DOCUMENT SECTION
================================

[XeTeX] handling malformed UTF-8 input

Jonathan Kew jonathan_kew at sil.org
Tue Feb 19 19:19:19 CET 2008


Hi Marcin,

On 19 Feb 2008, at 4:27 pm, Marcin Woliński wrote:

> Hi,
>
> I'd like to report a funny problem with (mis)interpretation of  
> malformed
> utf-8 input files.   A few days ago a user of my document classes  
> mwcls
> (e.g.,
> http://www.tug.org/texlive/devsrc/Master/texmf-dist/tex/latex/mwcls/ 
> mwart.cls) reported being unable to process a document with XeTeX.   
> A quick examination revealed that the source of the problem is the  
> following comment, which makes XeTeX not see the following line  
> with \fi-s:
>
>     \else\ifnum#1<\previous at toc@level
>         \addpenalty\@secpenalty % czy to dobra wartość?
>      \fi\fi
>
> The file is ISO Latin-2 encoded (that is: comments include a few  
> Latin-2
> characters, the code proper is pure ASCII) and XeTeX tries to  
> interpret
> it as UTF-8.  The character ć (cacute) is encoded as byte 1110  
> 0110, so
> XeTeX considers it a start of a 3-byte sequence and ignores two
> following bytes, the second of which is an endline, so the next line
> gets commented out.
>
> Other instances of this mechanism are illustrated in the attached file
> (try running it with and without \XeTeXinputencoding set).
>
> This of course could be considered a bug in mwart.cls and obviously  
> I'm
> going to correct it there.

================================

GIVEN INSTRUCTION 1
Copy the stretch of the XeTeX mailing-list message from "On 19 Feb 2008, at" through "document with XeTeX." word for word.
GIVEN INSTRUCTION 2
Pick up the mailing-list message about XeTeX and malformed UTF-8 input where it stops, and write the next part.

STORED ROWS
================================

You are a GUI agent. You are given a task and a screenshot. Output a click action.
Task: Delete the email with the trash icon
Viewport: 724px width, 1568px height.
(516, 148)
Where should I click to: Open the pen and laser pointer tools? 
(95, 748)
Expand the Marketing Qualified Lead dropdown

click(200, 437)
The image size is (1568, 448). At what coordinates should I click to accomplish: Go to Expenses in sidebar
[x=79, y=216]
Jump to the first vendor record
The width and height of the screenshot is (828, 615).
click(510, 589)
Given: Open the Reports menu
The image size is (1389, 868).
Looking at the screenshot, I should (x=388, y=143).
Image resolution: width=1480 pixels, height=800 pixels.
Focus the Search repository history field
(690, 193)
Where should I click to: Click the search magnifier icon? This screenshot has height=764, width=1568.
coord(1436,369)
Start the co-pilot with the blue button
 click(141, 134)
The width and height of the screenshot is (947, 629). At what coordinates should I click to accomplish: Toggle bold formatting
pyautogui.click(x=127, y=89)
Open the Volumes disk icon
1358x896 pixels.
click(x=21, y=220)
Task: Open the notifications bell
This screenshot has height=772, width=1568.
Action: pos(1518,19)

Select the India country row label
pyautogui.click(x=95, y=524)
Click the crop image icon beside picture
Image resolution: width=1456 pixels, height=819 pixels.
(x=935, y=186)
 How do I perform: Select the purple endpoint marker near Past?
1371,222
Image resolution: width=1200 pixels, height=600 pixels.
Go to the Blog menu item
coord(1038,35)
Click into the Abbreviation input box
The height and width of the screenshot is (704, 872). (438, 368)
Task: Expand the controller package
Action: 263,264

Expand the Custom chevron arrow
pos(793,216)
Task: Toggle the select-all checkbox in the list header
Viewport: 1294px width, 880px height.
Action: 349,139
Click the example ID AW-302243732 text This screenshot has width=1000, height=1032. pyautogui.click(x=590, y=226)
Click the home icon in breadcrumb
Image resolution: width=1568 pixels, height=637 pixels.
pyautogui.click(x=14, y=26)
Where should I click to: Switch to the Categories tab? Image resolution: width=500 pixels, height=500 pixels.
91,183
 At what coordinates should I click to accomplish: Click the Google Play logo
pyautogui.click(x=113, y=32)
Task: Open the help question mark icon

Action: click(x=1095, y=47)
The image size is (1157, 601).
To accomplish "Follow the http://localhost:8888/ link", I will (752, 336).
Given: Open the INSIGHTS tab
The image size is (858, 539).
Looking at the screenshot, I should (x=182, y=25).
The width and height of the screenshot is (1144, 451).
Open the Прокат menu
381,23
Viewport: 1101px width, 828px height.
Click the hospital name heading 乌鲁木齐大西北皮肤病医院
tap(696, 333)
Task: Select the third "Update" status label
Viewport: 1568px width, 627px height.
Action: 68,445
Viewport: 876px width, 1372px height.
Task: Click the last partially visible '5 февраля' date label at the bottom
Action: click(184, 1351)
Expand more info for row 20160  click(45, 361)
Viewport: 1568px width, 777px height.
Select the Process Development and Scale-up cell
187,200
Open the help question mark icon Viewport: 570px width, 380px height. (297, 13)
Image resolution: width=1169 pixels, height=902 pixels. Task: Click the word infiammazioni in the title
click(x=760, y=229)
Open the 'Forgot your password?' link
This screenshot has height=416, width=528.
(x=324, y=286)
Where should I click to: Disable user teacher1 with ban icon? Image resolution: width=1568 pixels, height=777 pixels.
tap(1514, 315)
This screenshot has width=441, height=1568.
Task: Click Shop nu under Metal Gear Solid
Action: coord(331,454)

================================

EXERCISE RESPONSE 1
On 19 Feb 2008, at 4:27 pm, Marcin Woliński wrote:

> Hi,
>
> I'd like to report a funny problem with (mis)interpretation of  
> malformed
> utf-8 input files.   A few days ago a user of my document classes  
> mwcls
> (e.g.,
> http://www.tug.org/texlive/devsrc/Master/texmf-dist/tex/latex/mwcls/ 
> mwart.cls) reported being unable to process a document with XeTeX.

EXERCISE RESPONSE 2
Well, it's not really a bug, but it does lead to an unnecessary  
incompatibility with programs (like xetex) that try to process it as  
UTF-8. And unfortunately there's no real standard for tagging plain- 
text files with encoding information; there are various conventions  
but none of them are universal. So keeping "code" such as TeX macros  
in plain ASCII wherever possible is the safest and most portable  
option, I think.

>
> I think however, that XeTeX could be more careful when reading  
> malformed
> UTF-8 files.  Since continuation bytes in UTF-8 sequences have to  
> be of
> the form 10xxxxxx it would be safer to gobble only such bytes or at
> least not to treat ASCII characters as parts of UTF-8 sequences.  That
> way the endline would be always interpreted as an endline and comments
> would always end where they should.
> Is that a change worth introducing?

Yes, you're right; XeTeX is not careful about this, and should be  
made more robust. This is something that's been nagging at my mind,  
as I know it's a potential problem, so this gives an added incentive  
to fix it.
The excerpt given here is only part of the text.